Yakarta (AsiaNews) - En los últimos seis meses, Indonesia ha vivido una renovación sin precedentes en la cúpula de las principales instituciones financieras del país. En enero habían renunciado los máximos responsables de la Autoridad de Servicios Financieros y de la Bolsa de Yakarta (Indonesia Stock Exchange, IDX), y el 27 de julio se hizo pública la decisión del gobernador del Banco de Indonesia, Perry Warjiyo, de abandonar el cargo antes de que finalice su mandato. Esta sucesión de renuncias se produce en un momento delicado para la economía nacional, marcado por el debilitamiento de la rupia, la fuga de capitales extranjeros y la preocupación de los inversores.

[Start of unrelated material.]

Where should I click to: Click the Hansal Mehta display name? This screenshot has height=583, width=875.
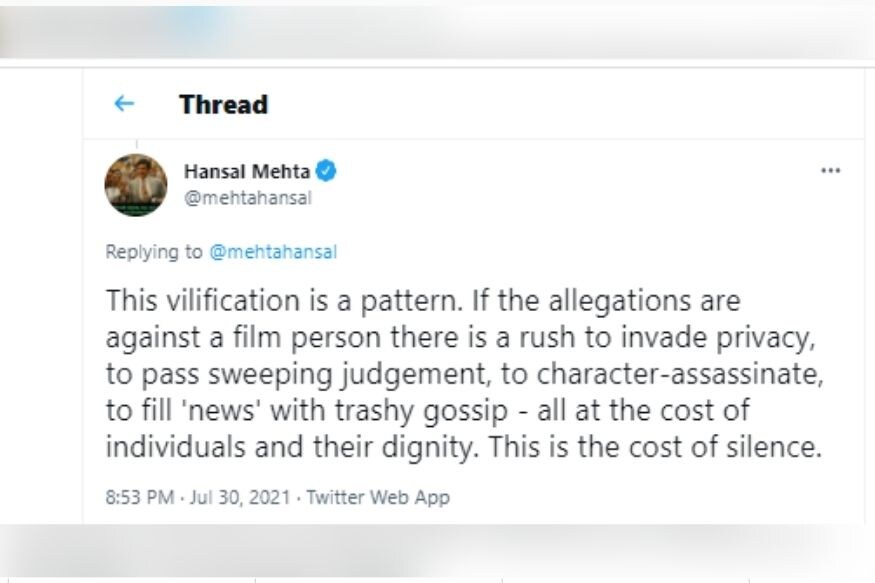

El primer cambio se produjo el 30 de enero de 2026, cuando Mahendra Siregar presentó su dimisión como presidente del Consejo de Comisionados de la Autoridad de Servicios Financieros. En la carta dirigida al presidente Prabowo Subianto explicó que había tomado esa decisión por "responsabilidad moral", con el objetivo de contribuir a restablecer la confianza en el sistema financiero indonesio.
Ese mismo día renunciaron también el vicepresidente Mirza Adityaswara; el responsable de la supervisión de los mercados de capitales, los derivados financieros y el mercado del carbono, Inarno Djajadi; y Aditya Jayaantara, vicecomisionado del Banco de Indonesia. El 30 de enero también dejó su cargo Iman Rachman, presidente de la Bolsa de Yakarta, quien justificó su decisión por la necesidad de reforzar la gobernanza de la institución. Esta ha sido, sin duda, la mayor reestructuración de la dirección de los organismos de supervisión financiera de los últimos años.
La segunda fase de esta transición comenzó ahora con la dimisión del gobernador del Banco Central. Perry Warjiyo presentó su renuncia el 25 de julio, aunque esta se hizo pública dos días después, cuando aún faltaban dos años para que concluyera su segundo mandato de cinco años, que finalizaba en 2028.
Warjiyo se incorporó al Banco de Indonesia en 1984 y desarrolló allí toda su carrera profesional durante más de cuatro décadas, ocupando diversos cargos estratégicos antes de ser nombrado gobernador en 2018. Durante su gestión, dirigió la política monetaria del país en los años de la pandemia de Covid-19 y las posteriores turbulencias de la economía internacional, con el objetivo de preservar la estabilidad financiera.
No obstante, en los últimos meses el gobernador se había visto sometido a una fuerte presión política debido a la fuerte depreciación de la rupia. Algunos parlamentarios habían pedido su dimisión, acusando al Banco Central de no haber logrado contener la pérdida de valor de la moneda nacional. Warjiyo defendió las decisiones de la institución y sostuvo que la divisa recuperaría terreno en la segunda mitad del año, pero a finales de julio el tipo de cambio se mantenía cerca de las 17.969 rupias por dólar, uno de los niveles más bajos de los últimos años.
El presidente Prabowo Subianto aceptó la renuncia de Warjiyo de conformidad con la legislación que regula el Banco Central y nombró gobernadora interina a la vicegobernadora Destry Damayanti hasta que se designe a su sucesor. El jefe de Estado agradeció a Warjiyo sus casi siete años de servicio y reiteró su confianza en la continuidad de la actuación del Banco Central.
Por su parte, el Banco de Indonesia aseguró que no habrá interrupciones en la aplicación de la política monetaria. La institución reafirmó su compromiso de defender la estabilidad de la rupia, garantizar el buen funcionamiento del sistema de pagos, preservar la solidez del sistema financiero y coordinar sus acciones con el Gobierno para sostener un crecimiento económico duradero.
Los mercados reaccionaron con cautela a la noticia. En las primeras operaciones posteriores al anuncio, el índice de la Bolsa de Yakarta perdió casi un 1%, mientras que la rupia siguió debilitándose y se acercó al umbral de las 18.000 rupias por dólar. Los rendimientos de los bonos del Estado también se mantuvieron elevados, una señal de que persiste la cautela entre los inversores.
Según los analistas, sin embargo, la reacción refleja principalmente un ajuste a corto plazo y no una crisis sistémica. La capacidad del Gobierno para nombrar a un gobernador con credibilidad, mantener una política monetaria prudente y salvaguardar la independencia del Banco Central será determinante para recuperar la confianza de los mercados. Los observadores señalan asimismo que, pese a los riesgos derivados del aumento de los precios del petróleo, la incertidumbre sobre la política de la Reserva Federal de Estados Unidos y la fuga de capitales, los fundamentos macroeconómicos de Indonesia siguen siendo, en conjunto, sólidos.